Classifying employees as independent contractors can save you a bit of money on taxes, payroll deductions and insurance costs. However, the risks of doing so far outweigh the benefits.
Misclassifying employees is unlawful and can result in huge monetary fines and possible criminal proceedings against an employer. Therefore, it helps to understand what the law says and ensure you do everything right.
Employees vs. independent contractors: The law in Alaska
Whether a worker is an employee or an independent contractor goes beyond what the employer wants or what the parties agree to. Alaska law has a multi-factor approach when determining the classification of a worker. It primarily depends on the working relationship and the level of control of an employer over their worker.

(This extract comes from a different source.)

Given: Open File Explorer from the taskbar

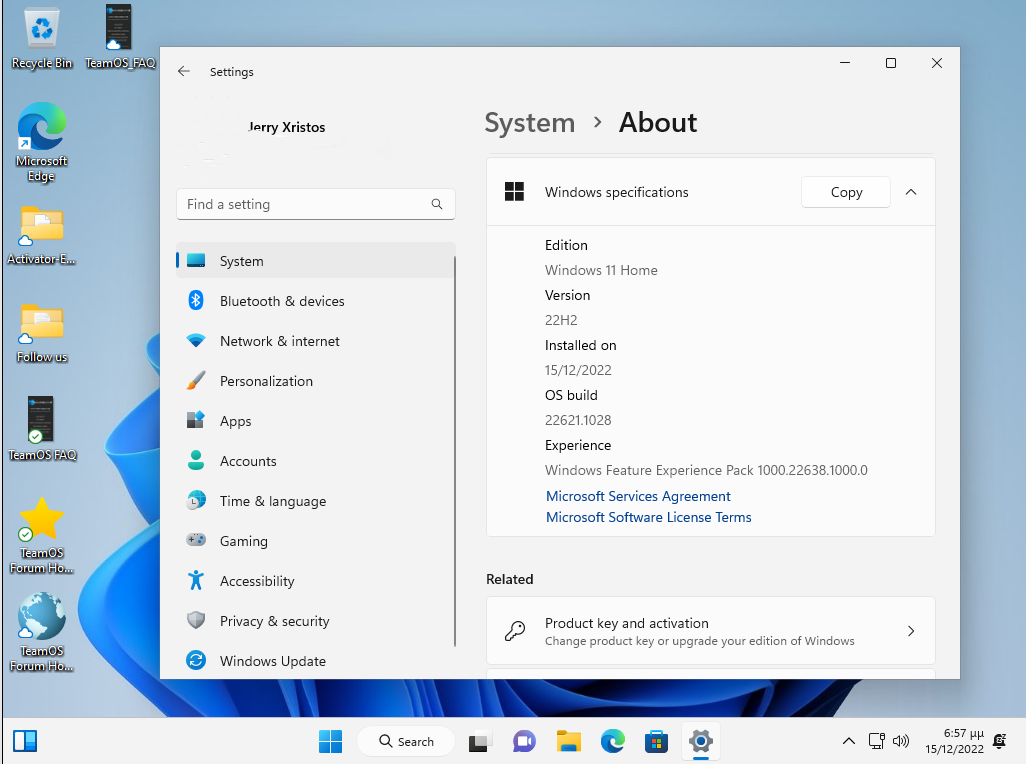Looking at the screenshot, I should click(569, 741).
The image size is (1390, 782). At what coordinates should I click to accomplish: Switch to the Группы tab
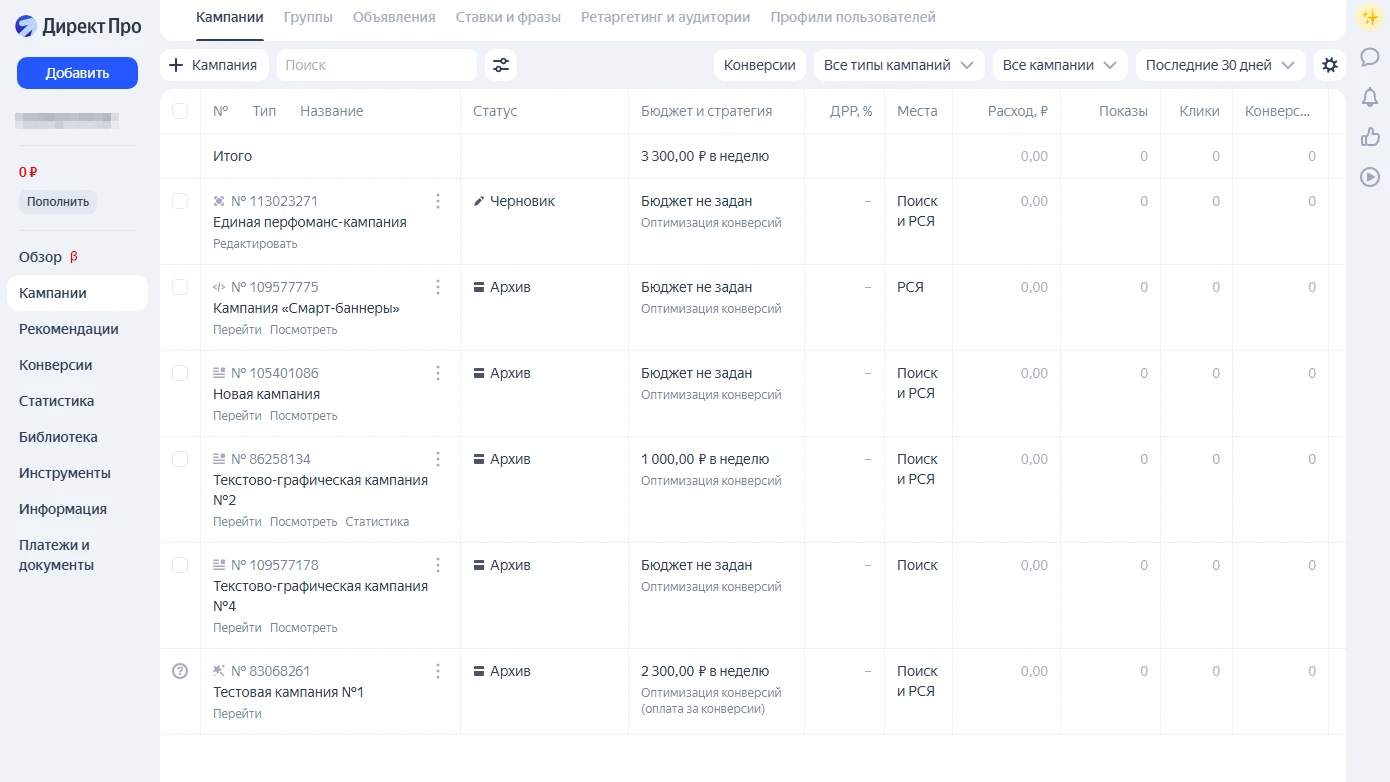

For instance, if a worker operates under a work schedule, is trained by the employer and is supervised or given instructions when discharging their duties, they are likely employees. Similarly, employees use their employer’s tools and equipment to work and perform services as a representative of the employer, unlike independent contractors.
Ignorance is no defense
Employee misclassification can happen unintentionally. Your HR policies could be to blame, or you may be unaware that you have mislabeled workers at your business. However, that will not spare you from the potential sanctions. You will still have to pay the price of misclassifying your workers.
It is in your best interests to avoid such an eventuality and protect your business interests as an employer. Reviewing your current practices and examining the classification of workers in your organization is an excellent place to start.
One of the best ways of making sure you are on the right track is by reaching out for expert legal guidance instead of relying solely on your HR department to do the job. Not everyone is well versed with the law, and you cannot afford to take any chances.